LLMs are by no means a panacea and have serious limitations, but they are also magic for certain tasks and something I would be very, very sad to miss in my day to day.
they are both shit at adding and subtracting numbers, dates and whatnot… they both cant do basic math unfortunately
It’s a language model, I don’t know why you would expect math. Tell it to output code to perform the math, that’ll work just fine.
Then it should say so instead of attempting and failing at the one thing computers are supposed to be better than us at
Well, if I try to use Photoshop to calculate a polynomial it’s not gonna work all that well either, right tool for the job and all.
The fact that LLMs are terrible at knowing what they don’t know should be well known by now (ironically).

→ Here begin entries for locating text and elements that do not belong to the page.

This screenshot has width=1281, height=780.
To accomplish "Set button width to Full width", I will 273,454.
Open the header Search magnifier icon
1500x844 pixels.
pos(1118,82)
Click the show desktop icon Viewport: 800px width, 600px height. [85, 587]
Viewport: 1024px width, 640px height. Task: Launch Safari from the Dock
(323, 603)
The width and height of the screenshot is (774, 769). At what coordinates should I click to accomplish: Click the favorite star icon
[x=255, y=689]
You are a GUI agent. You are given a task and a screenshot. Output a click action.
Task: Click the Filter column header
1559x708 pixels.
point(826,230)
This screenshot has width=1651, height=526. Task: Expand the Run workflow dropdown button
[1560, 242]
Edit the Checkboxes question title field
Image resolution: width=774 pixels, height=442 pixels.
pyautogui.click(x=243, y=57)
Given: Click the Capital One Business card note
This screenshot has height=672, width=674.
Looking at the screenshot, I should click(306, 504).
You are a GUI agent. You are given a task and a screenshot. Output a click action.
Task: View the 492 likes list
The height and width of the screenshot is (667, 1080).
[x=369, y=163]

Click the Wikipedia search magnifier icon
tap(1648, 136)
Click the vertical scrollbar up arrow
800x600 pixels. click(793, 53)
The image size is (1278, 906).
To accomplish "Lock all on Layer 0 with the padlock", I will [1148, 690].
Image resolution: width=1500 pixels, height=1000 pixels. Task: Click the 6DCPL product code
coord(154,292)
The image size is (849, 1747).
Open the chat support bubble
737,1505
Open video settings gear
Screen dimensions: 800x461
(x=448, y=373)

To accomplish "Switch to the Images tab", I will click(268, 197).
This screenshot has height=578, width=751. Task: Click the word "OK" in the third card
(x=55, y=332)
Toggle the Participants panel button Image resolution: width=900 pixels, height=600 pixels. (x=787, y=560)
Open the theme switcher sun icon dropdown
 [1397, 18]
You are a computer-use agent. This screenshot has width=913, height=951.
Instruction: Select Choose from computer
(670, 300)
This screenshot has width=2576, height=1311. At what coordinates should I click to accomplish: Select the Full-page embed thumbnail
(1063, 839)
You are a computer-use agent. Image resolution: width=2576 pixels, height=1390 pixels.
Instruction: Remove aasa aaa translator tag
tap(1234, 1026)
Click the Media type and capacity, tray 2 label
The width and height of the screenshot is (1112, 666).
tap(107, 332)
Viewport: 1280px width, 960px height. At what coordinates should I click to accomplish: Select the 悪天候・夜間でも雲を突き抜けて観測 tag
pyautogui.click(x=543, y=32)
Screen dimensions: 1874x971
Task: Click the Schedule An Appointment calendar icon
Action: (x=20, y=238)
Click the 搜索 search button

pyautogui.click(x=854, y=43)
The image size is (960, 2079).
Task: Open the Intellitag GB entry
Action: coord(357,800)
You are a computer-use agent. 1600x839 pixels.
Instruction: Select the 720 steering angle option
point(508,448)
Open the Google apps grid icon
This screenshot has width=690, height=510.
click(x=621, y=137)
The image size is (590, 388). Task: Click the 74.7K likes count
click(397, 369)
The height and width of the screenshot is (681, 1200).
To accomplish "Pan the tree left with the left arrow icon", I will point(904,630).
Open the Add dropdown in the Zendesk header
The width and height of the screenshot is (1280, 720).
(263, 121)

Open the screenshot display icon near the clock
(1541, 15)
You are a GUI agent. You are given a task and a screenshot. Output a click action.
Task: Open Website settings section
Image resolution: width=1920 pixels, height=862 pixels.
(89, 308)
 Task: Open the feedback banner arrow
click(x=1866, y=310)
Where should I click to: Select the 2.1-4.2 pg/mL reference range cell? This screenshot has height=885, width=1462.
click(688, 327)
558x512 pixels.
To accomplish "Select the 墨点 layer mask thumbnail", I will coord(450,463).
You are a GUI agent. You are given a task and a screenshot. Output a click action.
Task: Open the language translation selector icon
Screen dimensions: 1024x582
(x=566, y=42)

And if Photoshop had a way to ask it for such, it’d be a mistake.
Gpt thinking it knows something and hallucinating is ultimatelya bug, not a feature, no matter what the apologists say
I know. It’s still baffling how much it messes up when adding two numbers.
It’s not baffling at all… It’s a language model, not a math robot. It’s designed to write English sentences, not to solve math problems.
I just asked GPT-4:
> What’s 7 * 8 divided by 10, to the power of 3?
Its reply:
> Let’s break this down step by step:
> First, multiply 7 and 8 to get 56.
> Then, divide 56 by 10 to get 5.6.
> Finally, raise 5.6 to the power of 3 (5.6 * 5.6 * 5.6) to get 175.616.
> So, 7 * 8 divided by 10, to the power of 3 equals 175.616
It’s pretty hit or miss though… I’ve had lots of good calculations with the odd wrong one sprinkled in, making it unreliable for doing maths. Mostly because it presents the result with absolute certainty.
They are mostly large language models , I have trained few smaller models myself, they generally splurt out next word depending on the last word , another thing they are incapable of, is spontaneous generation, they heavily depend on the question , or a preceding string ! But most companies are portraying it as AGI , already !
Well obviously a language model is trained on old data , google has been webscraping the data to provide this!